Reproduce, exactly and in full, only the lines below from the one containing "has width=1361, height=565." through the one containing "has height=405, width=720.".

START Material provided

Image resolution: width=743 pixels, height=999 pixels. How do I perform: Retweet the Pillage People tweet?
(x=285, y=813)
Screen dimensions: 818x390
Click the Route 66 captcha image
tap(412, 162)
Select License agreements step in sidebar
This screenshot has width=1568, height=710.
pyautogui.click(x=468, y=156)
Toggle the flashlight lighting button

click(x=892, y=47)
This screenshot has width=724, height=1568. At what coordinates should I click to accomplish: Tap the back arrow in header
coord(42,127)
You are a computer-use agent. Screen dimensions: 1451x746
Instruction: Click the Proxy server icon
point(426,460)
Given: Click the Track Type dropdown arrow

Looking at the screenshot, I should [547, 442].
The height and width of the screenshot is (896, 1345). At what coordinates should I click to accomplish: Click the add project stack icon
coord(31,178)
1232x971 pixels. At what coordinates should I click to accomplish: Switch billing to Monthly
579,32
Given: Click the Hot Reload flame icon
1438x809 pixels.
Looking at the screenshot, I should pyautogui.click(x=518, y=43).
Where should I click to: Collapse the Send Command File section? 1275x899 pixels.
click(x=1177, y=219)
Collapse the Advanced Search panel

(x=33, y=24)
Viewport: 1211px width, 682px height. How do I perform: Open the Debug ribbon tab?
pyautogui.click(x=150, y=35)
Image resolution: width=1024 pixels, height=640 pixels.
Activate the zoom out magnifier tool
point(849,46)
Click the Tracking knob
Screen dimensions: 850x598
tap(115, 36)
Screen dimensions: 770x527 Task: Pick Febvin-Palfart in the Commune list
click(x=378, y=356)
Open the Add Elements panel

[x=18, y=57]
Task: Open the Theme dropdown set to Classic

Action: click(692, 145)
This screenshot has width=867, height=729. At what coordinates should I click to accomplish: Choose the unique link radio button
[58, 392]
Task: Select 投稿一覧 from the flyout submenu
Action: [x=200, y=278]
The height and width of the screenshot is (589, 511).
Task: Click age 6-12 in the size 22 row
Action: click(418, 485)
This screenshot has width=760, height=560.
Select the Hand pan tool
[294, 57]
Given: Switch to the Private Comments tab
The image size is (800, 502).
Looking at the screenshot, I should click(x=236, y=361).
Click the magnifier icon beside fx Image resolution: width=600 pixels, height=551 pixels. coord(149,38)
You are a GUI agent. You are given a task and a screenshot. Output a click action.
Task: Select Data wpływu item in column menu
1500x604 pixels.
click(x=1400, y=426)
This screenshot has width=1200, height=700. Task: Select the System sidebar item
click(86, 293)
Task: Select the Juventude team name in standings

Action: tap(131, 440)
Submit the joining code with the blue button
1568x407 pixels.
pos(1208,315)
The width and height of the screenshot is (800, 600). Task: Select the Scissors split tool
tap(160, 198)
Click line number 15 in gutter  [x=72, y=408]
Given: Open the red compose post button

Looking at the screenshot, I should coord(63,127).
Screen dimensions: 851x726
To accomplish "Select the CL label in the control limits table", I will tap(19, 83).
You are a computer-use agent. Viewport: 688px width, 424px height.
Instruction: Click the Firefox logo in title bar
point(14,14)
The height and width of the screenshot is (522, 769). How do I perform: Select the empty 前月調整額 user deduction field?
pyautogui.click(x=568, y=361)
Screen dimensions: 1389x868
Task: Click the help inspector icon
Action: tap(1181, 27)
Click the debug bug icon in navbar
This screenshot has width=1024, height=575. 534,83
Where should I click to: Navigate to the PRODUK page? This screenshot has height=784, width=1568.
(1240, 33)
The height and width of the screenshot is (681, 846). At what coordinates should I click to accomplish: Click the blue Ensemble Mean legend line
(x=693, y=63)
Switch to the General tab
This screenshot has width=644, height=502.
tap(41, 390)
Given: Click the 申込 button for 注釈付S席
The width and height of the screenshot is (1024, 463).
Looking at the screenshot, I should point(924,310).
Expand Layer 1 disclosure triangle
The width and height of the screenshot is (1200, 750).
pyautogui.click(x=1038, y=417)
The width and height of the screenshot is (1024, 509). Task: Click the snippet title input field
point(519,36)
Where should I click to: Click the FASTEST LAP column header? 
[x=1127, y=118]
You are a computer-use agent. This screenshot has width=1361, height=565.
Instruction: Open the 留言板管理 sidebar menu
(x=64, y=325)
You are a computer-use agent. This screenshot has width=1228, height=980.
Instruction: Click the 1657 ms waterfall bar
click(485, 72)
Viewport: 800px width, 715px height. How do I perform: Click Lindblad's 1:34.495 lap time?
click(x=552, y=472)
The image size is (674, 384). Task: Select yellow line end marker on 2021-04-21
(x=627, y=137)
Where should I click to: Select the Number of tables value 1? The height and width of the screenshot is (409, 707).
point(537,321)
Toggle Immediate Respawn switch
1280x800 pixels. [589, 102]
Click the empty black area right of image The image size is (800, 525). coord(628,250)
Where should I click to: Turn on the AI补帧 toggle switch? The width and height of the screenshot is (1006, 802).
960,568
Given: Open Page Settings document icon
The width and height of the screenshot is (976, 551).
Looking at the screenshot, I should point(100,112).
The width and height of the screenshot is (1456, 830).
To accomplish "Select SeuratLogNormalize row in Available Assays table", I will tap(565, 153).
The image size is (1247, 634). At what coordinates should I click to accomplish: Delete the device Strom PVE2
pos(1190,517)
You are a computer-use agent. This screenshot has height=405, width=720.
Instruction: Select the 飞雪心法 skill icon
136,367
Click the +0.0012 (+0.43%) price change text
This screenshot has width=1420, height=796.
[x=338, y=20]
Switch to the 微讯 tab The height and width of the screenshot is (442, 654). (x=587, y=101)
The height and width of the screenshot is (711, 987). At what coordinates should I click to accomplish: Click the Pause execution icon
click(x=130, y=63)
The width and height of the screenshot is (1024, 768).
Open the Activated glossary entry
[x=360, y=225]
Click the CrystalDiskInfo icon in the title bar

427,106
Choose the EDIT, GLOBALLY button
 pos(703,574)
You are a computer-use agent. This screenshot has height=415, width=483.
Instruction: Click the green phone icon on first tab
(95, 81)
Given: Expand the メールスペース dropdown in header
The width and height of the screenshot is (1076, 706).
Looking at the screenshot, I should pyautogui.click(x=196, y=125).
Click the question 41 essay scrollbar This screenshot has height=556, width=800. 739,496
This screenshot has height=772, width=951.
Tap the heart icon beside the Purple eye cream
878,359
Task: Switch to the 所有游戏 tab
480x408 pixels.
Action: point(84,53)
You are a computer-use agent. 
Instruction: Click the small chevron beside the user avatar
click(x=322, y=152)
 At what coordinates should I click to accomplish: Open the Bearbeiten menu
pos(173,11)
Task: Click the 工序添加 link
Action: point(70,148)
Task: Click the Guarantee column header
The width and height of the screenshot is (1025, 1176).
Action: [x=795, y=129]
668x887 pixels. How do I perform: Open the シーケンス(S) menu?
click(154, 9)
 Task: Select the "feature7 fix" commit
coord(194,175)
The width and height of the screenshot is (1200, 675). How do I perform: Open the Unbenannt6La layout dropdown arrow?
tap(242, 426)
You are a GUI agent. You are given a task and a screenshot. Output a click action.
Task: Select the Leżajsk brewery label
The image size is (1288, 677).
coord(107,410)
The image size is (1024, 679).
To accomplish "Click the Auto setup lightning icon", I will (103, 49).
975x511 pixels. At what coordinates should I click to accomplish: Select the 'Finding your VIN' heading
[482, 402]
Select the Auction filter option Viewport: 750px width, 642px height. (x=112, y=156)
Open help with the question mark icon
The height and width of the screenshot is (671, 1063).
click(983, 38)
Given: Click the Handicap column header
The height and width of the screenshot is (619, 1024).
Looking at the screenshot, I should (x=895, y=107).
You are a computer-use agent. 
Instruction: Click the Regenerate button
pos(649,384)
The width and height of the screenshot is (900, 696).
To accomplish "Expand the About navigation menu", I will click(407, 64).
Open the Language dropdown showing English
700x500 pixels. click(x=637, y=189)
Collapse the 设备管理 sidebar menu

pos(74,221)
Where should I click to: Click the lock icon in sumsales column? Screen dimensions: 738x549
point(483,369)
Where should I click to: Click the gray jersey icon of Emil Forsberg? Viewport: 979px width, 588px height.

END Material provided

• _The completed task_:
You are a computer-use agent. This screenshot has width=1361, height=565.
Instruction: Open the 留言板管理 sidebar menu
(x=64, y=325)
You are a computer-use agent. This screenshot has width=1228, height=980.
Instruction: Click the 1657 ms waterfall bar
click(485, 72)
Viewport: 800px width, 715px height. How do I perform: Click Lindblad's 1:34.495 lap time?
click(x=552, y=472)
The image size is (674, 384). Task: Select yellow line end marker on 2021-04-21
(x=627, y=137)
Where should I click to: Select the Number of tables value 1? The height and width of the screenshot is (409, 707).
point(537,321)
Toggle Immediate Respawn switch
1280x800 pixels. [589, 102]
Click the empty black area right of image The image size is (800, 525). coord(628,250)
Where should I click to: Turn on the AI补帧 toggle switch? The width and height of the screenshot is (1006, 802).
960,568
Given: Open Page Settings document icon
The width and height of the screenshot is (976, 551).
Looking at the screenshot, I should point(100,112).
The width and height of the screenshot is (1456, 830).
To accomplish "Select SeuratLogNormalize row in Available Assays table", I will tap(565, 153).
The image size is (1247, 634). At what coordinates should I click to accomplish: Delete the device Strom PVE2
pos(1190,517)
You are a computer-use agent. This screenshot has height=405, width=720.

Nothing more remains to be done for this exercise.